As for Yang’s proposal, the most thorough look at it came from Kyle Pomerleau of the Tax Foundation. According to his analysis, even with the VAT, a carbon tax, changing the tax rates on capital gains and lifting the cap on maximum earnings subject to social security taxes, Yang would still come up about $1.5 trillion short of the money he needs to pay for a Universal Basic Income every year.


A story that matters.

On Monday, the Supreme Court threw out a challenge to maps drawn by Republicans for district boundaries in Michigan. The case came before the Supreme Court after Democrats claimed a map Republicans drew was gerrymandered to ensure their political victories for years to come. A panel of three judges in Michigan ruled that the maps were an unconstitutional gerrymander and ordered the Republican legislature to draw new maps. But the Supreme Court has now repeatedly ruled that the gerrymandering involves "political questions beyond the reach of the federal courts." The justices put the three-judge panel’s ruling on hold, effectively erasing it and leaving the maps in place for 2020. After 2020, it will be up to a bipartisan commission to draw new maps, which was a system that voters put into place in a statewide referendum in 2018, NBC News reported. You can read more here.

Joe Ravi / CC-BY-SA 3.0

Numbers.

  • 6. That’s how many of the top-ten traffic-driving Facebook posts belonged to conservative news outlets or personalities yesterday. The other four posts were from Occupy Democrats, Dallas Cowboys, “Intelligence is Sexy” and Delish.

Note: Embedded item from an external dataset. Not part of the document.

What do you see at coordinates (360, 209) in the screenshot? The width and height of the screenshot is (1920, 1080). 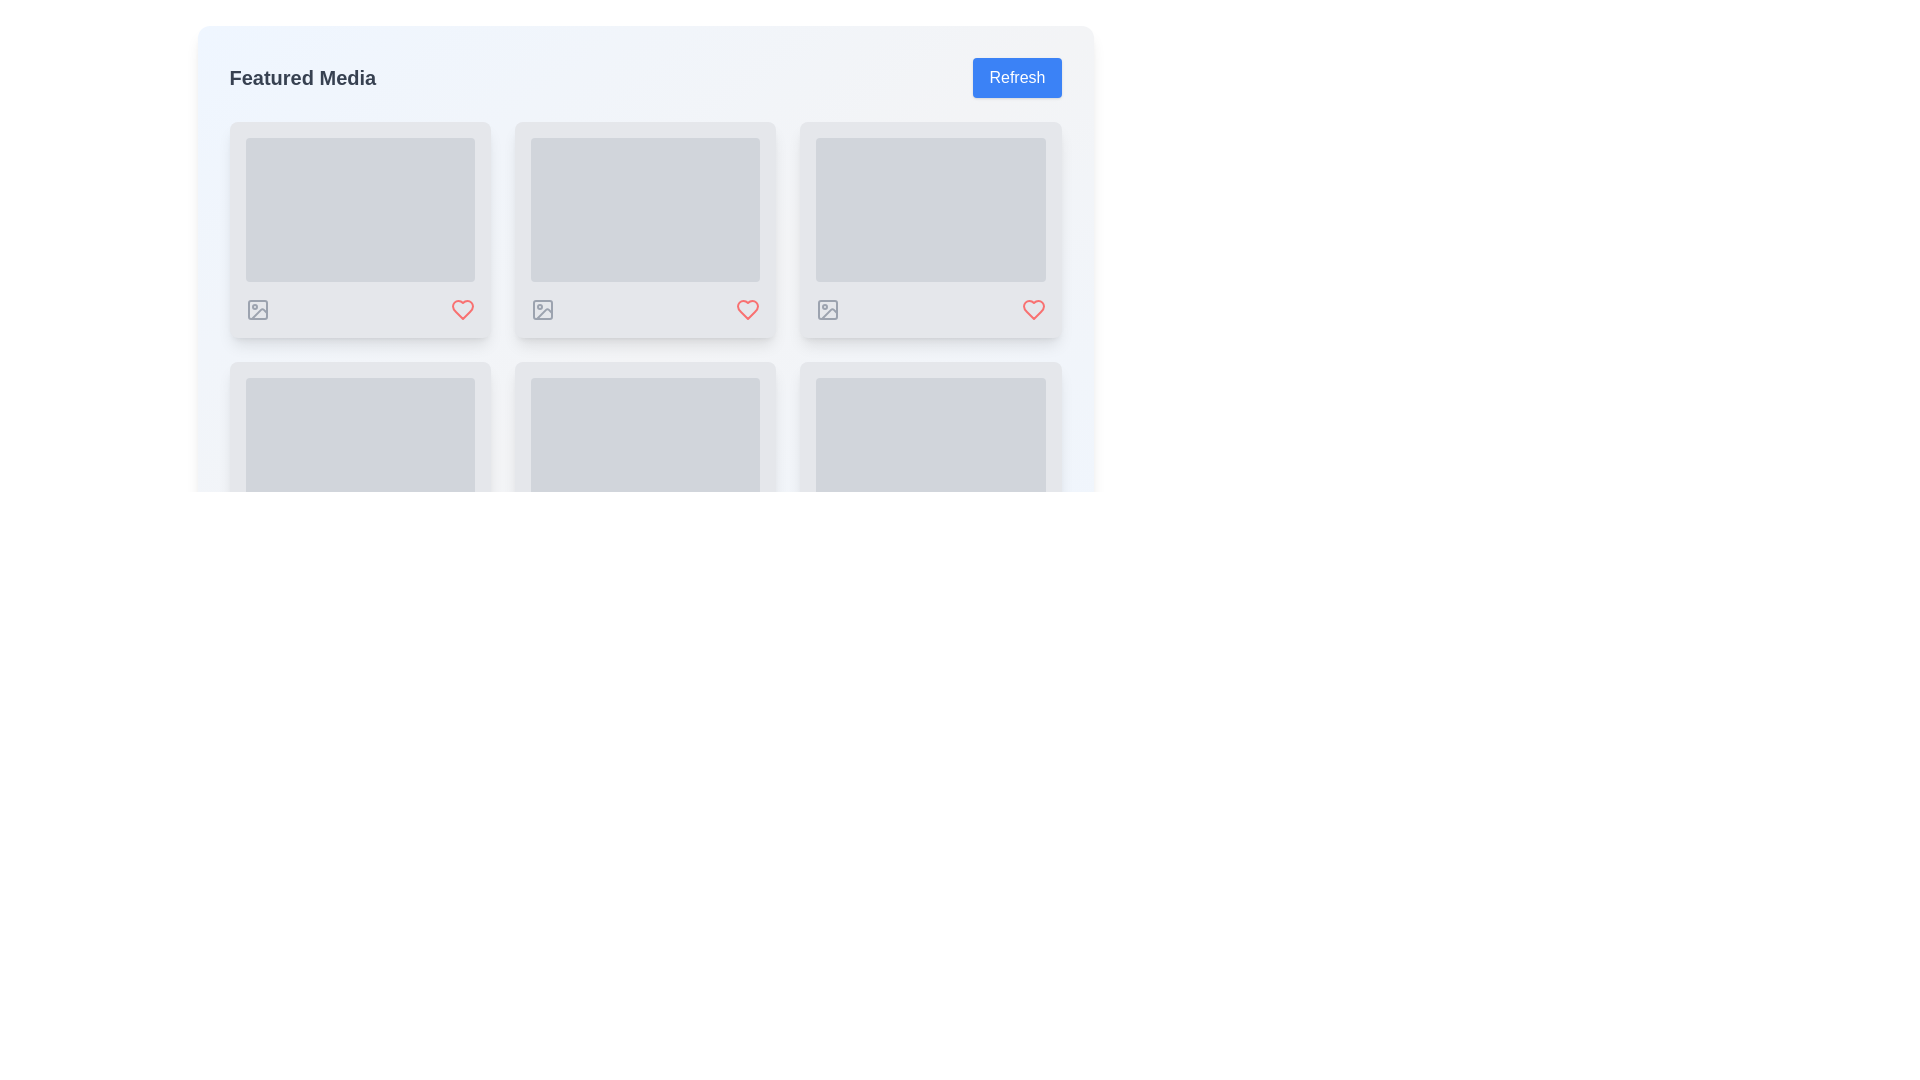 I see `the Skeleton Loader element located in the top-left corner of the first card in the grid layout, which serves as a placeholder for loading content` at bounding box center [360, 209].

  • 50 percent. The number of Americans who say Donald Trump should be impeached and removed from office, according to a new CNN poll. It’s an all-time high.

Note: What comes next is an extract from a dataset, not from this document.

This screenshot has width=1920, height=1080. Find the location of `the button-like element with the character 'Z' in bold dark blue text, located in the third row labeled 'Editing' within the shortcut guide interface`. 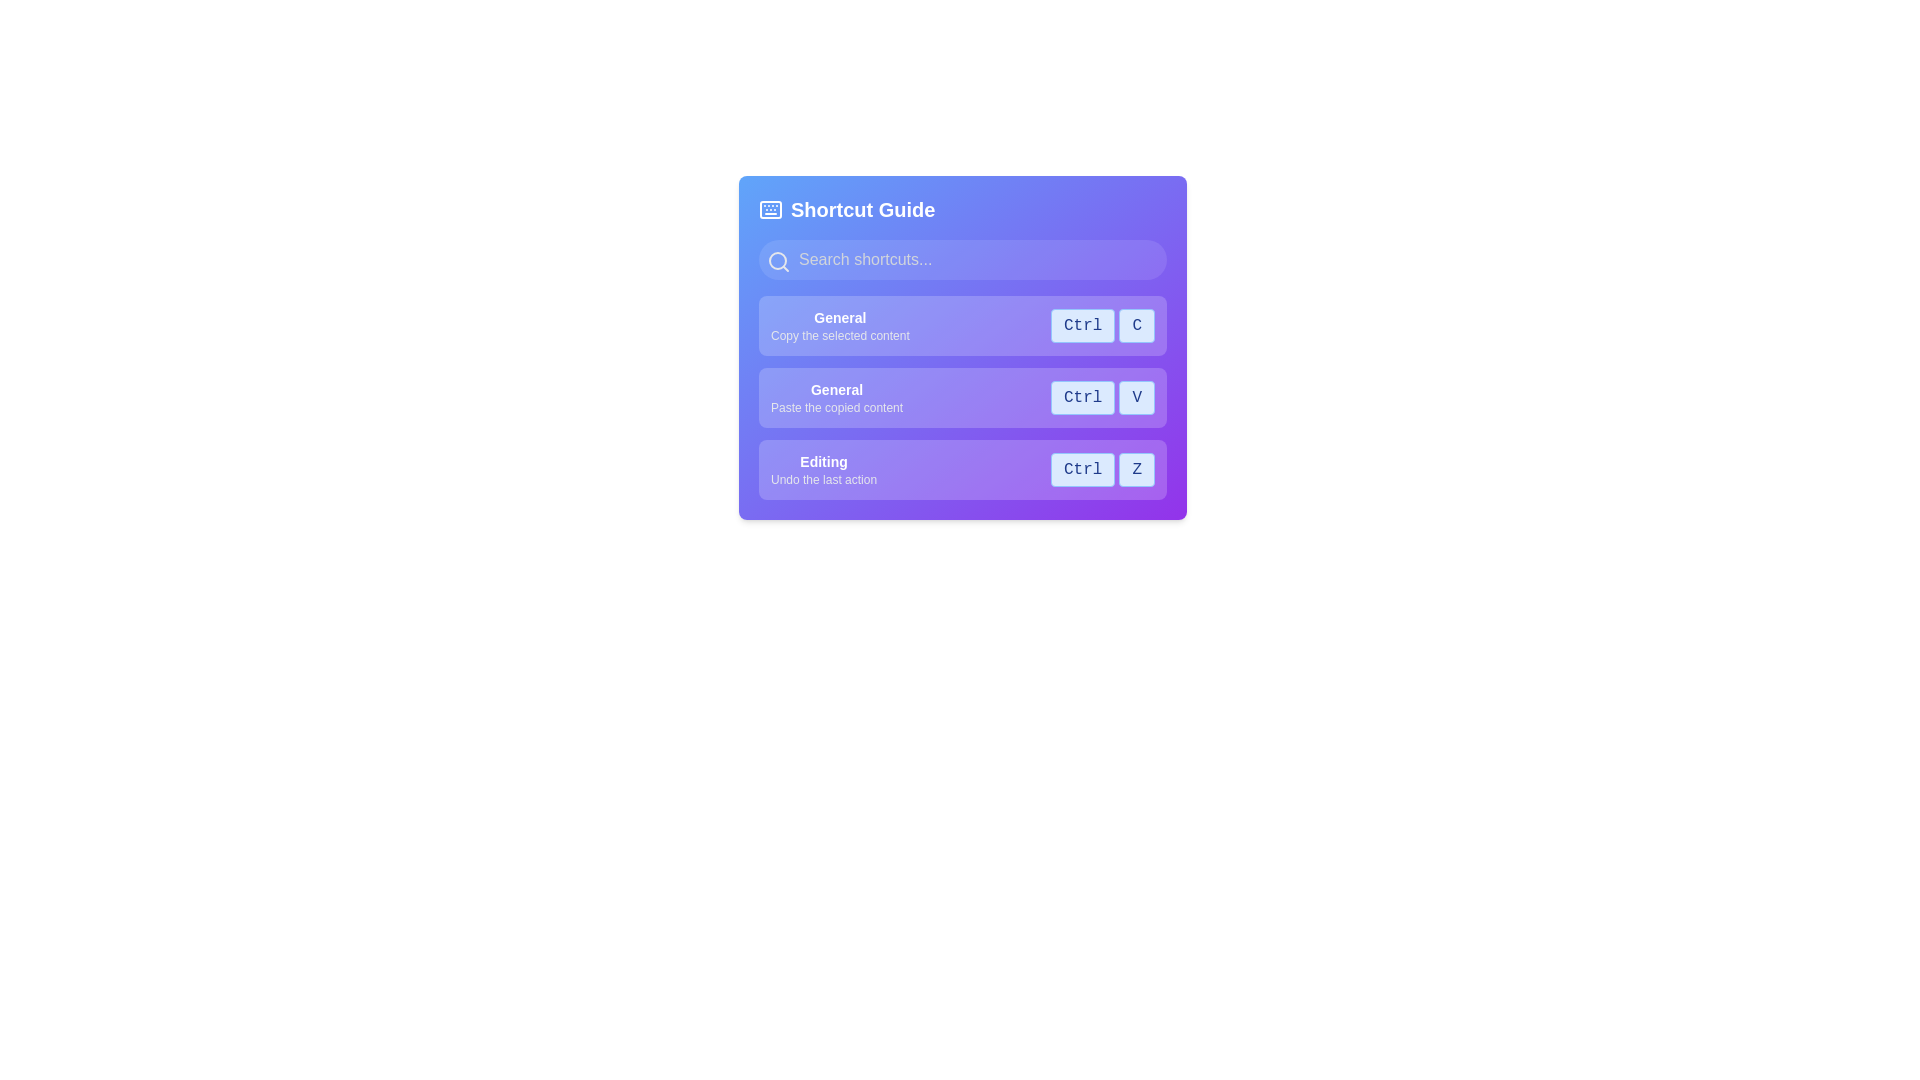

the button-like element with the character 'Z' in bold dark blue text, located in the third row labeled 'Editing' within the shortcut guide interface is located at coordinates (1137, 470).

  • $292,000. The amount of money Pete Buttigieg is spending on primary TV and radio advertisements in Iowa this week.

  • $0. The amount of money Joe Biden is spending on primary TV and radio advertisements in Iowa this week.

  • $260 million. The price tag of a settlement reached between four drug companies and two Ohio counties over the opioid crisis. The federal trial was going to be the first-ever about the opioid crisis before the settlement was reached.

  • 26. That’s how many billionaires own the same amount of wealth as 3.8 billion people across the globe, according to the World Economic Forum.


Have a nice day.

A formerly incarcerated opioid addict is running for Congress in Illinois, and she’s out with a powerful advertisement about her personal journey. Sarah Gad says her doctors prescribed her opioids after a car accident and sent her down a path of addiction and crime. She says she was “sexually assaulted, beaten, stabbed and denied medical care” during her incarceration, all with the complicity of corrections officers. If elected, she’d become the first formerly incarcerated woman ever elected to Congress.